[SPARK-8118] [SQL] Redirects Parquet JUL logger via SLF4J

Parquet hard coded a JUL logger which always writes to stdout. This PR redirects it via SLF4j JUL bridge handler, so that we can control Parquet logs via `log4j.properties`. This solution is inspired by https://github.com/Parquet/parquet-mr/issues/390#issuecomment-46064909. Author: Cheng Lian <lian@databricks.com> Closes #8196 from liancheng/spark-8118/redirect-parquet-jul.

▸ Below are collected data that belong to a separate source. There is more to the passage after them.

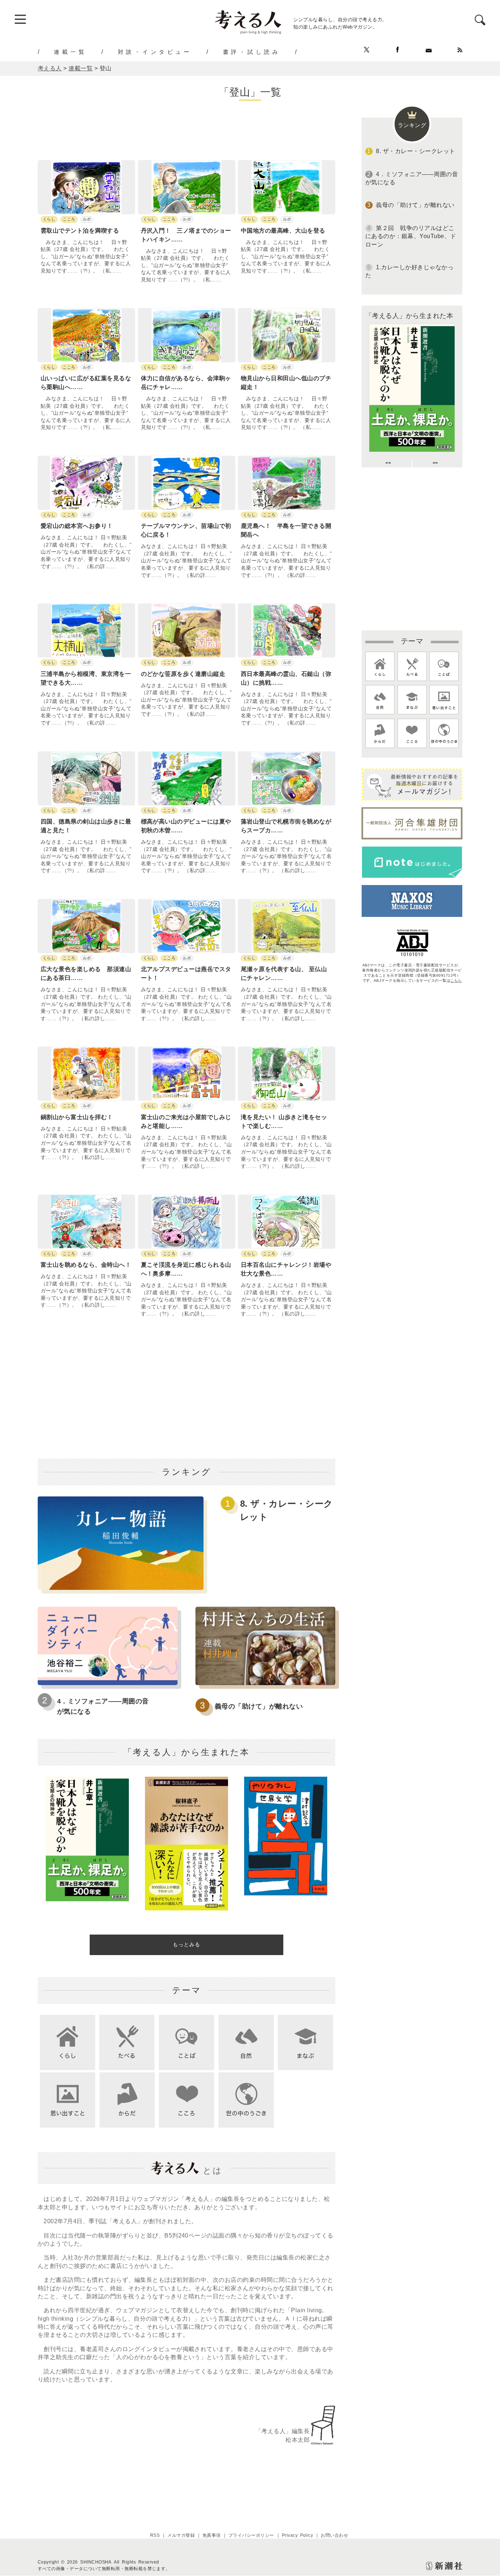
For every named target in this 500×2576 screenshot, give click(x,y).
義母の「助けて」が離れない (259, 1706)
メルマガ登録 (181, 2535)
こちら (456, 980)
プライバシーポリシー (251, 2535)
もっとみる (186, 1944)
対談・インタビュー (155, 51)
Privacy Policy (297, 2535)
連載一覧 (70, 51)
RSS (155, 2535)
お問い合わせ (334, 2535)
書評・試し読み (252, 51)
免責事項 (211, 2535)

author: Cheng Lian <lian@databricks.com> 2015-08-18 20:15:33 +0800
committer: Cheng Lian <lian@databricks.com> 2015-08-18 20:15:33 +0800
commit: 5723d26d7e677b89383de3fcf2c9a821b68a65b7 (patch)
tree: 6e1820a777b971ce02d5968b9edc379543cf4968
parent: c34e9ff0eac2032283b959fe63b47cc30f28d21c (diff)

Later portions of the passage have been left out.